PASSAGE EXTRAIT >>
════
Le parquet de Paris examine actuellement un signalement pour diffusion de fausses nouvelles. Il vise la députée Renaissance Caroline Yadan. L’élue LFI Gabrielle Cathala l’accuse d’avoir relayé des informations mensongères sur Francesca Albanese, rapporteuse spéciale de l’ONU pour les territoires palestiniens.
Tout commence en février 2026. Caroline Yadan partage sur X une phrase attribuée à Albanese : « israël est l’ennemi commun de l’humanité ». Elle cosigne ensuite une lettre avec une cinquantaine de députés macronistes. Ils demandent au ministre Jean-Noël Barrot la démission de la rapporteuse onusienne. Lors des questions au gouvernement, Yadan interpelle directement le ministre sur ces propos supposés antisémites.
Pourtant, la citation est inexacte. Albanese n’a jamais prononcé ces mots exacts. Dans son intervention à Doha le 7 février, elle évoquait un « ennemi commun de l’humanité » en parlant d’un système économique et politique qui protège les violations des droits humains. Elle visait des mécanismes comme le capital financier, les algorithmes et les armes, pas l’israël en tant que tel ou le peuple israélien. La rapporteuse a publié la vidéo complète pour le prouver.
Ce montage a circulé via des comptes pro-israéliens et des ONG comme UN Watch. Plusieurs médias et élus l’ont repris sans vérification. Albanese a dénoncé une manipulation claire. Un collectif de juristes a soutenu cette analyse. Ils estiment que persévérer dans l’erreur après la mise au point relève du délit de fausses nouvelles, prévu par la loi de 1881 sur la presse.
Le signalement de Gabrielle Cathala, déposé via l’article 40 du code de procédure pénale, porte sur le tweet et la lettre collective. Le parquet étudie les faits. Il décidera bientôt s’il ouvre une enquête.
════
EXTRAITS DE DONNÉES >>
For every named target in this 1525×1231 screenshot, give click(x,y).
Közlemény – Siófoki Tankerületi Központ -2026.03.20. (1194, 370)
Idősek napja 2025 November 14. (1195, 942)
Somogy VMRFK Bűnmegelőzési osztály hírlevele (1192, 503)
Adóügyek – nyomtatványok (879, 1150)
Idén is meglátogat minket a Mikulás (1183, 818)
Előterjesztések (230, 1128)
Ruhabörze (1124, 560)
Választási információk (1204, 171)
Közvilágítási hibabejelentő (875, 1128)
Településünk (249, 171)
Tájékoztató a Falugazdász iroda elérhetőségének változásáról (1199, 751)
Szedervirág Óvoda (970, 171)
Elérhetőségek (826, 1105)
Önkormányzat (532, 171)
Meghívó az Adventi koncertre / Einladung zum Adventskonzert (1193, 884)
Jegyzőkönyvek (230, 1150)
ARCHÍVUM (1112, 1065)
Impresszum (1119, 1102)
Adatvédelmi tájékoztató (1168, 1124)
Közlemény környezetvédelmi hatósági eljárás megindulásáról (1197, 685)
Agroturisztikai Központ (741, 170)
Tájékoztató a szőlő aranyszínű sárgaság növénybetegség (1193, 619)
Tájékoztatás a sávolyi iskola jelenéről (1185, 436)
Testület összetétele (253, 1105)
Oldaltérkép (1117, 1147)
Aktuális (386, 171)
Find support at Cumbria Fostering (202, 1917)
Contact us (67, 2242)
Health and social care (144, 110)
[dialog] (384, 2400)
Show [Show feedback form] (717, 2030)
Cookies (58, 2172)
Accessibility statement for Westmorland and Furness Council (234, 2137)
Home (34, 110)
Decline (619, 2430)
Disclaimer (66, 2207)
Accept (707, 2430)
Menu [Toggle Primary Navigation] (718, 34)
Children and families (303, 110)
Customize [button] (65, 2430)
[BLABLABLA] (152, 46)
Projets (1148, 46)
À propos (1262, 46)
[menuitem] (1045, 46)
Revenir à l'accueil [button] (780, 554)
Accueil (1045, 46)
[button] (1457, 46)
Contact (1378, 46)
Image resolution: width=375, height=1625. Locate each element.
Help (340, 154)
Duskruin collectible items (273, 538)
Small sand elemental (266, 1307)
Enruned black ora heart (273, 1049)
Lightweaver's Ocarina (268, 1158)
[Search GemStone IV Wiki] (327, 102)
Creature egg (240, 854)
════
ÉNONCÉ 1 >> Reproduisez le passage extrait en entier, depuis « Le signalement de » jusqu'à « ouvre une enquête. » inclus.
ÉNONCÉ 2 >> Résumez le passage extrait en deux phrases.

RÉSULTAT 1 >>
Le signalement de Gabrielle Cathala, déposé via l’article 40 du code de procédure pénale, porte sur le tweet et la lettre collective. Le parquet étudie les faits. Il décidera bientôt s’il ouvre une enquête.

RÉSULTAT 2 >> Le parquet de Paris examine un signalement de l'élue LFI Gabrielle Cathala, qui accuse la députée Renaissance Caroline Yadan d'avoir relayé, sur X et dans une lettre collective, une citation inexacte de Francesca Albanese, rapporteuse spéciale de l'ONU pour les territoires palestiniens. Albanese n'a jamais prononcé ces mots exacts, car elle visait à Doha un système économique et politique qui protège les violations des droits humains, et le parquet décidera bientôt s'il ouvre une enquête.